Lucas’ wife, Dyonne, is a Mount Sterling native and University of Kentucky graduate, so returning to the area made sense in more ways than one. His track record of high-school success — he led Boulder (Colo.) to a state title before coming to Bryan Station — combined with his educational acumen (he holds a PhD in leadership and management) makes buying Clark County stock an attractive option.
“I’m excited. There’s talent there at GRC,” Lucas said. “They’re walking the halls, they’re there. It’s my job to get everybody out and get everybody excited about the program once again.”
▪ Central Coach Ty Scroggins, who won five state titles, resigned last week but will continue teaching at the school. Scroggins told the Courier-Journal that he came to the decision after wanting to watch his twins, son Jayden and daughter Jordan, play sports in high school beginning next season.
“I want to spend more time with them and do the things a dad should do with kids going into high school,” Scroggins told the paper. “I can’t teach a full load and be a full-time head coach, and teaching is what pays the bills.

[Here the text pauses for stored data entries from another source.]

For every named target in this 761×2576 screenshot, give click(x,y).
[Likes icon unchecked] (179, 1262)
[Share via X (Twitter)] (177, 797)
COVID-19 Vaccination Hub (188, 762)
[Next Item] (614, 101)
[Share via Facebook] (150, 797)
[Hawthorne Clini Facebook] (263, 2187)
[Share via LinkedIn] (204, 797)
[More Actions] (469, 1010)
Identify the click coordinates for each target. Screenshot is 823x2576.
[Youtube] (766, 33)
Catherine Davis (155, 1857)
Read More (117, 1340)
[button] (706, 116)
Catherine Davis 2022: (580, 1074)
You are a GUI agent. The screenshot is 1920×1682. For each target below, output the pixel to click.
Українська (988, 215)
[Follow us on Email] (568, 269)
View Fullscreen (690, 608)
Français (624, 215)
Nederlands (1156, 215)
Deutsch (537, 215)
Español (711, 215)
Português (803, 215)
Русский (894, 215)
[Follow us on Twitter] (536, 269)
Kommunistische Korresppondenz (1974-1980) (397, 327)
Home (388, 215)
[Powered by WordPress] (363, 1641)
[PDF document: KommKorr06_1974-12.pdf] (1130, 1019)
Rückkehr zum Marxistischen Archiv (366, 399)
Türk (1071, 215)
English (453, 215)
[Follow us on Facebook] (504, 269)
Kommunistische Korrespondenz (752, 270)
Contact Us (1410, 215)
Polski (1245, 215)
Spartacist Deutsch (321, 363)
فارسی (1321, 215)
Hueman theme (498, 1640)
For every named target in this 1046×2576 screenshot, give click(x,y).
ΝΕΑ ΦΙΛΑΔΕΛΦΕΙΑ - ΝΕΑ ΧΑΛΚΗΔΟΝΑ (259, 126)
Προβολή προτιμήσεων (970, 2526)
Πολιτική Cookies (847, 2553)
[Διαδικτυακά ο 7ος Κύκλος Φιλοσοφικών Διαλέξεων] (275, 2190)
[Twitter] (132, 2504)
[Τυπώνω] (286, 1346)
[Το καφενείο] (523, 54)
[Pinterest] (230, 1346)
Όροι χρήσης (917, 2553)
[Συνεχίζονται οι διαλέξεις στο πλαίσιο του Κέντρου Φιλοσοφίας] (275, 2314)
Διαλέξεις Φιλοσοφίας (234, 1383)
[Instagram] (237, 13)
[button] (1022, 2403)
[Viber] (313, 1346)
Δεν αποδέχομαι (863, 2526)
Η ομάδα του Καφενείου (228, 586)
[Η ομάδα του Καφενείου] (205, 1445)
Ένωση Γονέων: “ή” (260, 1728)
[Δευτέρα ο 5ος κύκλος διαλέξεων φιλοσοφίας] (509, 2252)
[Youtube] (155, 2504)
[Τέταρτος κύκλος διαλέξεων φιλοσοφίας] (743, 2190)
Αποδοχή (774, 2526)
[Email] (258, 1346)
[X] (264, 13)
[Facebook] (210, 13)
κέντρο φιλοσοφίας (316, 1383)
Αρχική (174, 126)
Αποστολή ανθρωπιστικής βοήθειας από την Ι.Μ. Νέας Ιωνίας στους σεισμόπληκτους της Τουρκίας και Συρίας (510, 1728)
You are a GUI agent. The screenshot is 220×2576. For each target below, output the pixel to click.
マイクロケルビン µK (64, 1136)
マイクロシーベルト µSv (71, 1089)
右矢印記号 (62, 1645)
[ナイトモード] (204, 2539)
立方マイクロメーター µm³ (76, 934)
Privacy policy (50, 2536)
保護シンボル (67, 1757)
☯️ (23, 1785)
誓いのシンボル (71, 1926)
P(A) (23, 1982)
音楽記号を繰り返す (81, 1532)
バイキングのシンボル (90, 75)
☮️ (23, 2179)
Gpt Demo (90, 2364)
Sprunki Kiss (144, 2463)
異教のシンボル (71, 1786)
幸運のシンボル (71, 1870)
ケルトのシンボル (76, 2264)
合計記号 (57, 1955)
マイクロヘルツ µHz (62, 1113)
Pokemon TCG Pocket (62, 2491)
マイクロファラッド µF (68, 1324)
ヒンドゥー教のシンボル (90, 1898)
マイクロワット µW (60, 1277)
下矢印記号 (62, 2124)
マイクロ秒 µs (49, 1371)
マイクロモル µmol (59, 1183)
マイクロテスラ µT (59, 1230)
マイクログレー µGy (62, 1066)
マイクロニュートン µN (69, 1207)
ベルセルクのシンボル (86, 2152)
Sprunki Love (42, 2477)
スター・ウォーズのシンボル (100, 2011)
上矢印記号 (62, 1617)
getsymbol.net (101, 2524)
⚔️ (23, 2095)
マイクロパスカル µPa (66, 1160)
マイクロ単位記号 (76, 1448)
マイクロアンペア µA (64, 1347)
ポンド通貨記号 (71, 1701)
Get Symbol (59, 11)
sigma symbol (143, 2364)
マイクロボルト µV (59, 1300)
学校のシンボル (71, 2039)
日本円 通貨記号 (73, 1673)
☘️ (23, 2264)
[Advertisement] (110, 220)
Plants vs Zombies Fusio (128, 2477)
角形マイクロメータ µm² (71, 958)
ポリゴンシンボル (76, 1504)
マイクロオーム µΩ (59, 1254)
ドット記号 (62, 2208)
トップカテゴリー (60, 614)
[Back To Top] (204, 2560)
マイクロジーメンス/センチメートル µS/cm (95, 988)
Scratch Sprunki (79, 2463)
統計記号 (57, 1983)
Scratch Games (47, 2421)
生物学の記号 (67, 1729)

Something had to go, and I guess it was time for football.”
Scroggins was the first black coach to win a state football title. He went 101-43 in 10 seasons with the Yellowjackets and did not rule out a return to coaching.
“I’m not retiring, just resigning,” Scroggins told the paper. “In five years after my kids graduate from high school, would I consider coming back to Central? Heck, yeah. I would love that.”
▪ Ryle star Tanner Morgan, who this season became the 10th quarterback to pass for 10,000 yards or more in state history, will follow PJ Fleck to the University of Minnesota. Morgan was originally committed to Western Michigan, where Fleck had coached for four seasons before taking the Gophers job last Friday.
▪ Louisville Christian standout Jacob Paulson will be joining Morgan at Minnesota. Paulson, a tight end who helped lead the Centurions to their first state championship in December, decommitted from Western Kentucky University during the season.
▪ North Oldham kicker Jakson Wine won the Ray Guy Prokicker.com National Championship as a kickoff specialist following a yearlong competition that took place at special teams events across the country. Wine, who ranked first in the nation with an average kickoff distance of 70 yards, has accepted a preferred walk-on spot at the University of Louisville.
▪ 247Sports named Scott County sophomore Bryan Hudson to the second team offense for its U.S. Army National Combine team. Hudson, a 6-foot-4, 250-pound offensive tackle, has offers from UK and Louisville.
▪ West Jessamine head coach Yancey Marcum was let go after four seasons with the school. He was 9-33 with the Colts.